Will a coroutine flood my memory? Impact my game overtime?

For example my script generates a coroutine every second.

while true do -- server script
      wait(1)
      local BoolValue = Instance.new("BoolValue", workspace)
      BoolValue.Changed:Connect(function() -- this is the coroutine am talking about. 
             -- something
      end)
      BoolValue:Destroy() -- what happened to the listener?
end

In a minute, my script will have generated and destroyed about 60 listeners. I won’t notice any performance issues.

In… lets say 100 hours, my script will have generated and destroyed 360,000 listeners. Are they still alive anywhere in my computer after the BoolValue being listedened to was destroyed? Will I notice any performance issues?

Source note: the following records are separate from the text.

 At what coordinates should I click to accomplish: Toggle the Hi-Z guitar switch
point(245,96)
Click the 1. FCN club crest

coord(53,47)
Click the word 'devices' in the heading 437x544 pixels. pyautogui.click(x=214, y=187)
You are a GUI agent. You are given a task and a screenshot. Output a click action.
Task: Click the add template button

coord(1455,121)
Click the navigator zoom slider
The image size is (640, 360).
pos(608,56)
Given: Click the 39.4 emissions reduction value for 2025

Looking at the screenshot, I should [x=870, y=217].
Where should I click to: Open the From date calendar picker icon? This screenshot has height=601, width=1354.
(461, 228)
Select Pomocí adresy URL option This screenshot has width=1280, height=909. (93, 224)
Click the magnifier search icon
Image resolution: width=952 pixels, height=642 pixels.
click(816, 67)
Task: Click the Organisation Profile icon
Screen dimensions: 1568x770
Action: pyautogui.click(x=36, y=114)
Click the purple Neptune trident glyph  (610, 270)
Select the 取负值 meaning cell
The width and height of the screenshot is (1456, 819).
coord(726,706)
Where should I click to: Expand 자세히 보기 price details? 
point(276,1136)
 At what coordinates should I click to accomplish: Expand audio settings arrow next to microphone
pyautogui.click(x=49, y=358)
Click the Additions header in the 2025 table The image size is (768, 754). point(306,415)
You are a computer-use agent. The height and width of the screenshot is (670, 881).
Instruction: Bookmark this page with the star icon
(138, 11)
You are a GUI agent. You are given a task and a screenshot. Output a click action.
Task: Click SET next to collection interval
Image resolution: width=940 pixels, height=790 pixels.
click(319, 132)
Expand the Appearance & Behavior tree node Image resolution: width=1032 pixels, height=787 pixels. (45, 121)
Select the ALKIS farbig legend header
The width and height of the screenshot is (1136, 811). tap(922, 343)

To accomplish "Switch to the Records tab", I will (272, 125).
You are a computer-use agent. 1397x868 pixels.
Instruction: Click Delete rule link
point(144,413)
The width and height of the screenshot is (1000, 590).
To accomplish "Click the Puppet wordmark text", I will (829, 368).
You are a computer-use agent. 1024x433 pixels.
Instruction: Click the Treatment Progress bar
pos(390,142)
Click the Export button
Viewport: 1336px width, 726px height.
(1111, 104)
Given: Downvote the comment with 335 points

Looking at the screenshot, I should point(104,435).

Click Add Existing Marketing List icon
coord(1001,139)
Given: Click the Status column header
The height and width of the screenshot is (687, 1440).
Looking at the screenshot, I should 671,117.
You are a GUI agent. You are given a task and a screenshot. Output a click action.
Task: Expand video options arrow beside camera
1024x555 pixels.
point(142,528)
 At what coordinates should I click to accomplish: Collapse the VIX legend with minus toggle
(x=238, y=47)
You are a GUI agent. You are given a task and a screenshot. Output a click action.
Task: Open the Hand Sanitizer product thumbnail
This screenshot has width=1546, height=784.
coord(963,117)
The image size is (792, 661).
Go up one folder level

Not that I tested it, but my pc AINT handling a third of a million asynchronously.

Thanks for reading :slight_smile:
I will be replying late I’m going to sleep

When you call :Destroy on any instance, it sets the parent to nil, locks the parent and disconnects all connections. The last part is important.

No, they are cleared from memory and won’t hang around. When they don’t, it is often referred to as a memory leak and negatively impacts performance.

No, tho this isn’t a heavily optimized approach ofc, it won’t cause any performance since the garbage collector will free up the allocated memory for the BoolValue.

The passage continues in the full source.